In Taylor v. City of Saginaw, the Sixth Circuit held that the common parking enforcement practice known as “chalking” was unconstitutional and required a search warrant to be effectuated. It remanded the matter to the district court where the plaintiff was seeking a class action to obtain refunds for other “chalkees.”

Saginaw parking enforcement officers chalked the tires of parked vehicles to determine how long they had been parked; the area did not have parking meters to enforce time limits. A citation was then issued if the officer returned after the posted time for parking had passed and the incriminating chalk mark was still present, indicating the vehicle had not moved and over-utilized the allotted time.

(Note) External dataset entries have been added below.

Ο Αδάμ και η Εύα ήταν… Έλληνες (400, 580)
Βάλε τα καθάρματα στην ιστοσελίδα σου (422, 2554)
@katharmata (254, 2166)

Alison Taylor had received 15 such parking tickets for exceeding the two-hour limit from the same officer, with an initial fine of $15. She sued the city and the officer, under 42 U.S.C. §, 1983, claiming that the chalking violated her Fourth Amendment right of freedom from unreasonable search because she had not consented and the city had not obtained a valid search warrant. The district court granted the city’s motion, finding that although there was a search, it was reasonable because there is a lesser expectation of privacy in automobiles and the search was subject to the community caretaker exception. The Sixth Circuit, however, found this procedure was a regulatory exercise as opposed to a community-caretaking function, and reversed.